* Data supplied *
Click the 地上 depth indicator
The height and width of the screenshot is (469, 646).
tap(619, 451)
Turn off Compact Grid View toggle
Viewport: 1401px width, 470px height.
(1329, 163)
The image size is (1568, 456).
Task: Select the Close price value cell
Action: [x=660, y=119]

==

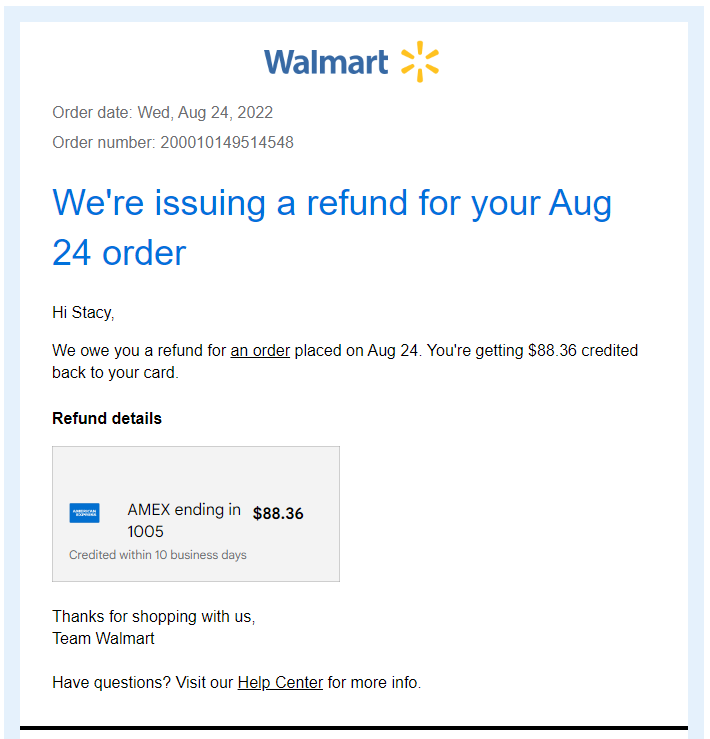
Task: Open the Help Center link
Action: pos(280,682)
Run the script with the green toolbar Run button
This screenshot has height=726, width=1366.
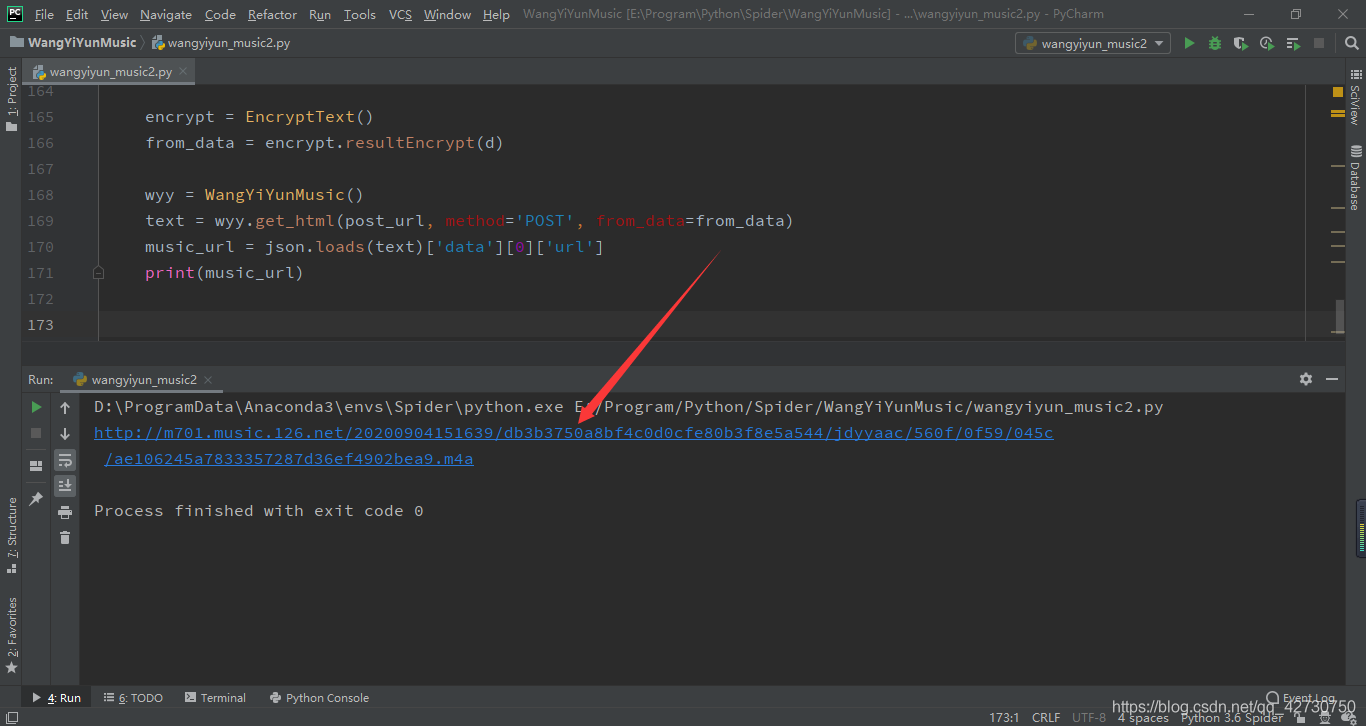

---

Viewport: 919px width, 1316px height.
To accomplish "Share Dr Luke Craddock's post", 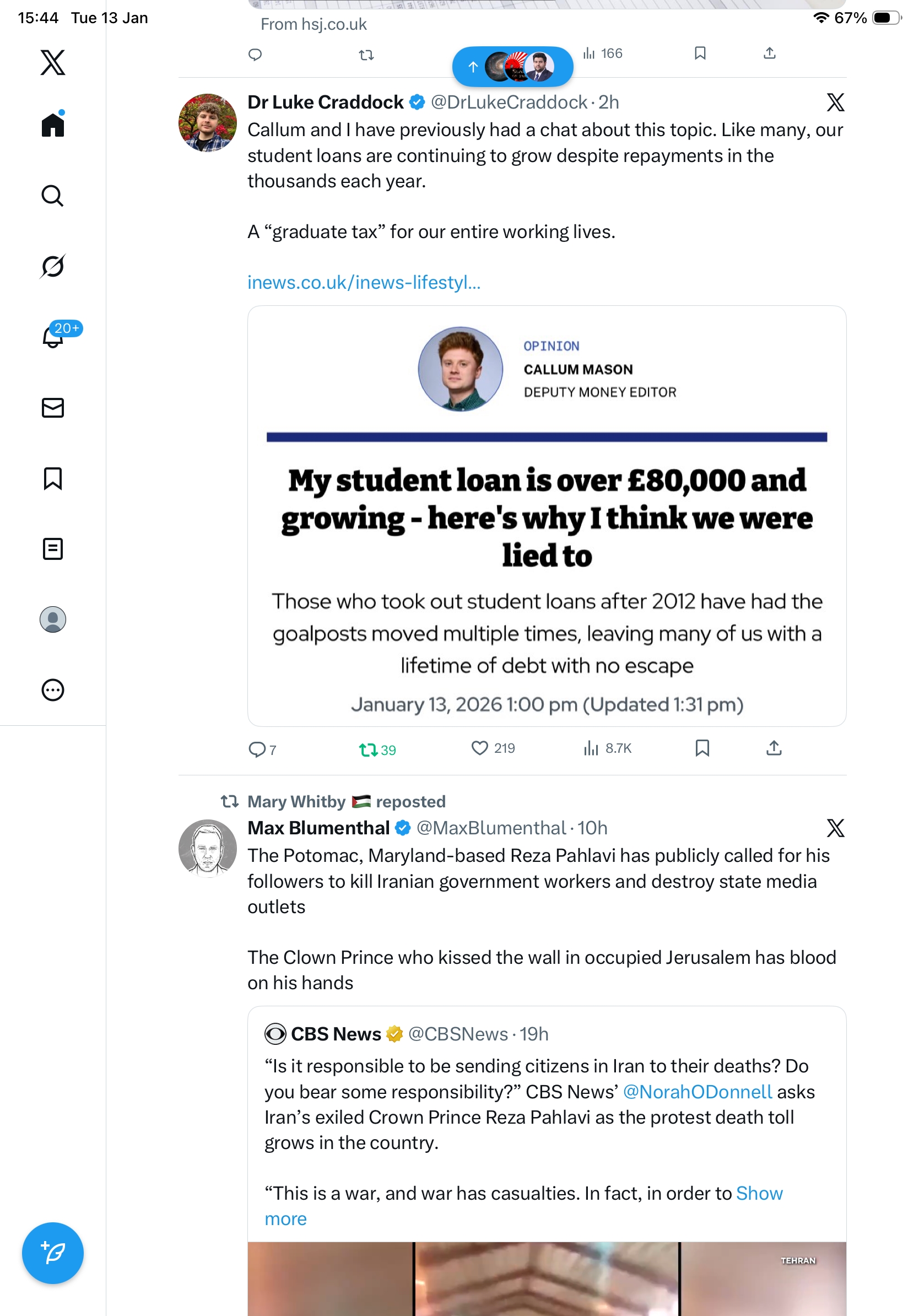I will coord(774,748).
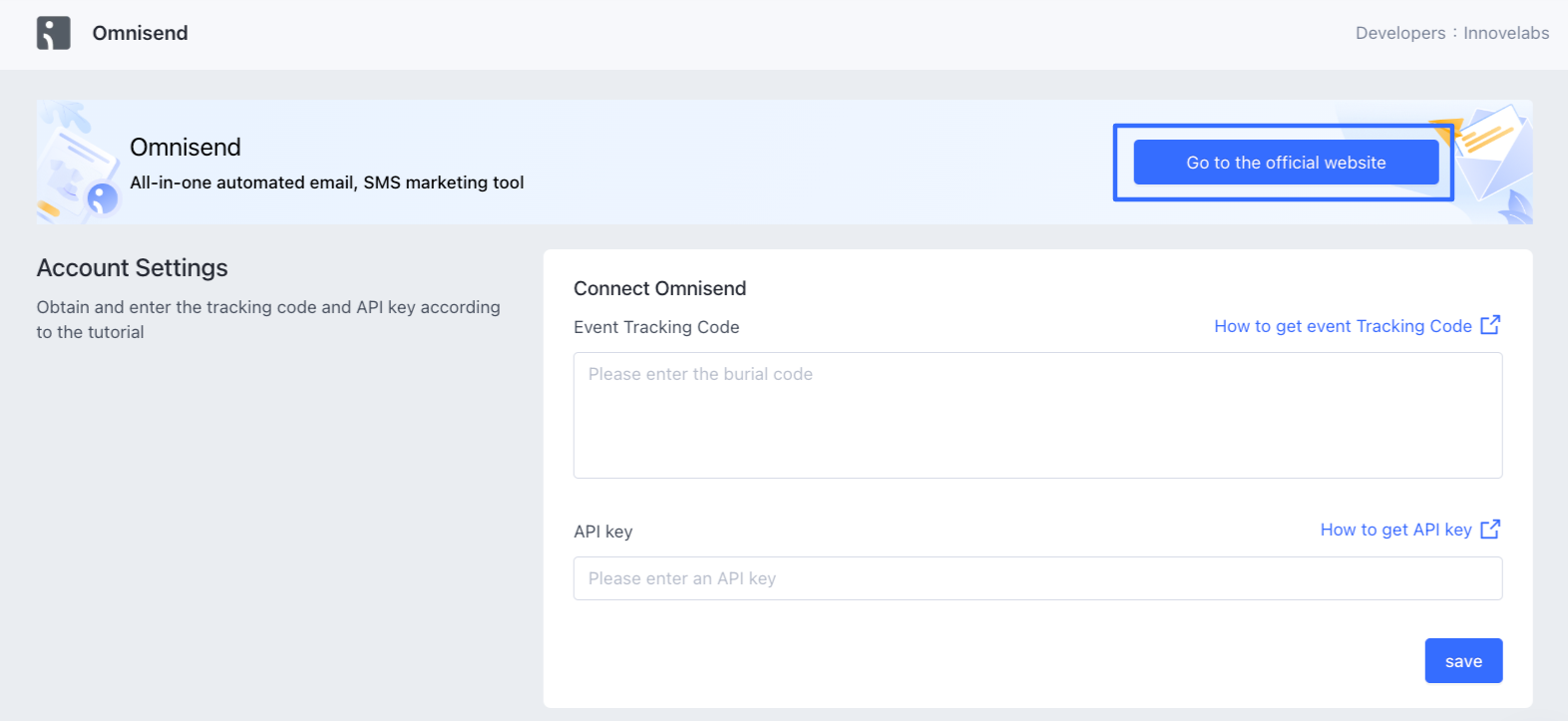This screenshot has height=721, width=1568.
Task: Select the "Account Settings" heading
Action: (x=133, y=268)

* Exercise *
For this task, write out exactly the lines of the entries above, starting at the line with "Run the script" and ending at the line with "This screenshot has height=726, width=1366.", both included, and no others.

* Solution *
Run the script with the green toolbar Run button
This screenshot has height=726, width=1366.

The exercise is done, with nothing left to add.